Ce qu’il faut bien voir, c’est que si la résilience est une stratégie en soi, elle est en même temps indissociable des autres stratégies pour aller de l’avant. Le travail sur l’imaginaire, la résistance, la résilience et la création d’alternatives – tout en étant distincts – sont en réalité profondément interreliés. Ces différents axes forment un tout. Ils n’existent pas et surtout ne peuvent déployer leur potentiel les uns sans les autres.

Ainsi, la résilience se nourrit d’imaginaire. Le neuropsychiatre Boris Cyrulnik le montre bien : penser le trauma est radicalement différent de penser au trauma. Si penser « à » l’effondrement peut nous conduire au découragement et à la dépression en nous enfermant dans le scénario du malheur, penser « l’ » effondrement – c’est-à-dire effectuer un travail de conscience et émotionnel sur sa représentation – peut au contraire nous permettre de le traverser. La création collective de nouvelles histoires pour des futurs désirables constitue un puissant catalyseur non seulement de changement et de coopération, mais aussi de résilience.

La résilience est également création. Contrairement à ce que le mot évoque parfois, elle n’est pas passive. Elle n’est pas seulement de l’ordre de la protection, de la régénération ou du rééquilibrage. En tant que chemin de vie – individuel et collectif – elle constitue un véritable projet, essentiel pour se projeter autrement dans l’à-venir, avoir le désir de se mettre en route. Il ne s’agit pas de retrouver le statu quo ante, mais de rebondir. Donc de renaître, de naître à nouveau. Il ne s’agit pas seulement de survivre, mais de vivre. Pas seulement de s’adapter, mais de se transformer et d’initier des changements positifs dans le monde. Être résilient, c’est créer. Et créer, c’est ouvrir des horizons, faire émerger du nouveau, inventer en particulier de nouvelles manières d’être et de vivre ensemble, de produire, de nous déplacer, d’habiter, d’échanger.

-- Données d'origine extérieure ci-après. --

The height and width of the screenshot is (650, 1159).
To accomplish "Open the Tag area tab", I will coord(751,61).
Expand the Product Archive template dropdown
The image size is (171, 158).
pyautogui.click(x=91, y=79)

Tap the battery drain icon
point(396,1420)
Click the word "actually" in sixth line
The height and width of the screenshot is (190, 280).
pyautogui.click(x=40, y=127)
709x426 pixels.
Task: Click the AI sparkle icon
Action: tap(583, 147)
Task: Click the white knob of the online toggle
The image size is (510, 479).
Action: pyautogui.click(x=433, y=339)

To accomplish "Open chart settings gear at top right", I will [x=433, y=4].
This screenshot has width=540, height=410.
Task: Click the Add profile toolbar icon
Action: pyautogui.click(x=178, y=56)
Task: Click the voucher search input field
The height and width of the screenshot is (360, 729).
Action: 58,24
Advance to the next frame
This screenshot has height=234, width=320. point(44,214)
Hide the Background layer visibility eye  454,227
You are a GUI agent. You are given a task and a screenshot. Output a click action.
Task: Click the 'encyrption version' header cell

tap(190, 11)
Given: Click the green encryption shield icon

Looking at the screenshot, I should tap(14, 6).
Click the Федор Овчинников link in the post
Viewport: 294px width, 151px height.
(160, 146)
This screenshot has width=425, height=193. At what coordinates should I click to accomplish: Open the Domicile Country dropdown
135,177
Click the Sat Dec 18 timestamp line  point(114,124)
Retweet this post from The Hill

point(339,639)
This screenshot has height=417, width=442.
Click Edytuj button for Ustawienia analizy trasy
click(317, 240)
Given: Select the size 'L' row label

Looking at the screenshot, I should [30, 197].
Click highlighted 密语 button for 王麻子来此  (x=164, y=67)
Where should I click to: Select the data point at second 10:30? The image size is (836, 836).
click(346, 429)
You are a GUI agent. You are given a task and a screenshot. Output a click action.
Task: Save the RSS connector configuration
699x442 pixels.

Pour construire et accroître la résilience, quatre facteurs sont déterminants pour une communauté :

● Premièrement, la capacité de décider de ce qui la concerne et de générer des solutions correspondant à sa réalité. D’où l’importance de renforcer la démocratie de base et la participation au plan local.

● Deuxièmement, la capacité à apprendre et à s’adapter. D’où le besoin de favoriser une éducation diversifiée incluant de nouveaux savoirs, des approches qui mobilisent les potentialités latentes ou manifestes de chacun et chacune.

● Troisièmement, la capacité à designer le développement futur, avec un accent sur la diversité et la proximité. Deux éléments qui, comme le montrent les écosystèmes et les circuits alimentaires, renforcent la résistance et les capacités d’adaptation.

● Quatrièmement, la capacité de la communauté à créer du « nous » en honorant la singularité de tous les « je » et en leur permettant d’exprimer le meilleur d’eux-mêmes. D’où l’importance des processus d’intelligence collective et de gouvernance partagée.

S’il n’y pas de transition sans résilience, il n’y a pas non plus de résilience sans transition intérieure. Par ses processus, ses contenus et ses outils, la transition intérieure fournit des apports essentiels pour nourrir la résilience individuelle et collective.